In his March 23 interview, Giuliani said that more detectors were needed to create a network that "would allow us to monitor carefully radon activity."

Radon appears to have successfully presaged a quake in some instances, but not in others.

Even in China, where seismologists successfully used groundwater changes, animal behavior, and swarms of foreshocks to predict a quake in 1975, they were unable to foretell another devastating quake a year later, Dr. Waldhauser says.

And for all that seismologists have learned about earthquake processes over the past several decades, faults often still confound them.

Scholz cites all the attention paid to the northern end of the section of the San Andreas fault near Parkfield, Calif. Scientists seeded the area with sensors and drilled a bore hole deep into the fault to monitor conditions there. The earthquake originally predicted for 1998 came in 2004 – at the southern end of the segment, far from where the instruments had been placed.

"That's the way it goes in this business," he says.

Scholz says he holds out hope that his theory will get a more rigorous test as major earthquake zones become more heavily instrumented.

Still, "predicting earthquakes is the Holy Grail of seismology," adds Waldhauser. He notes that the Greeks are working extensively with measurements of fluid electrical properties as warning indicators.

Researchers in India, Japan, and elsewhere are continuing to probe the radon approach.

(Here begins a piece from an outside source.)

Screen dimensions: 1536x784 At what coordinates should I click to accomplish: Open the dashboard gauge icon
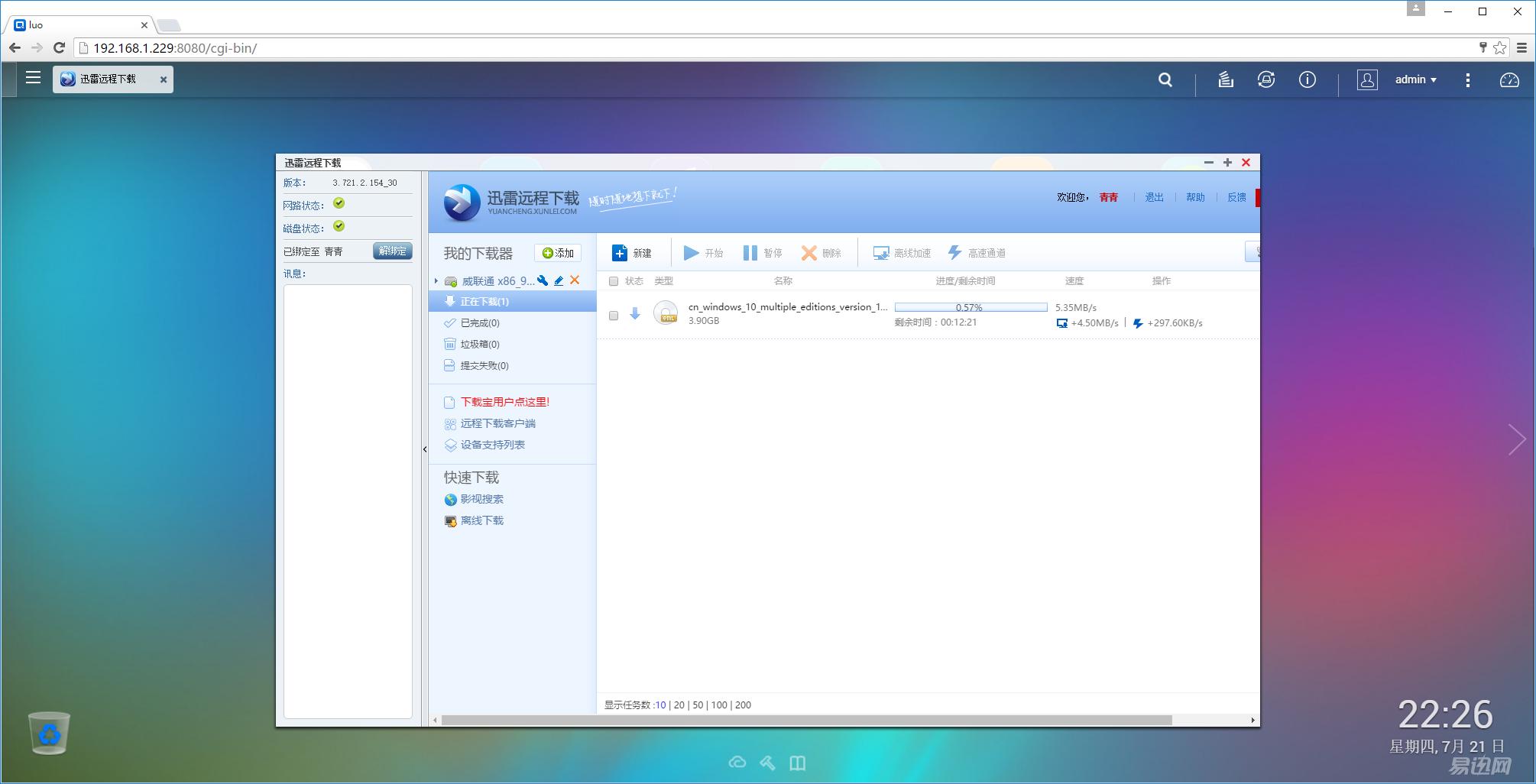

Some scientists are even looking at satellite measurements of small disturbances in the ionosphere – found through minute changes in the properties of radio waves at very low and extremely low frequencies – for potential warning signs.

But these days, seismologists – including those who continue to test the approaches Scholz and his colleagues first proposed – are doing well to provide forecasts, rather than predictions.

The forecasts, based on combing the historical records as well as digging trenches across faults themselves to build a history of temblors on a fault segment, sound more like an area weather forecasts. And they read like this, from the latest assessment by the US Geological Survey:

The USGS and other scientists conclude that there is a 62 percent probability of at least one quake of magnitude-6.7 or greater, capable of causing widespread damage, striking the San Francisco Bay region before 2032.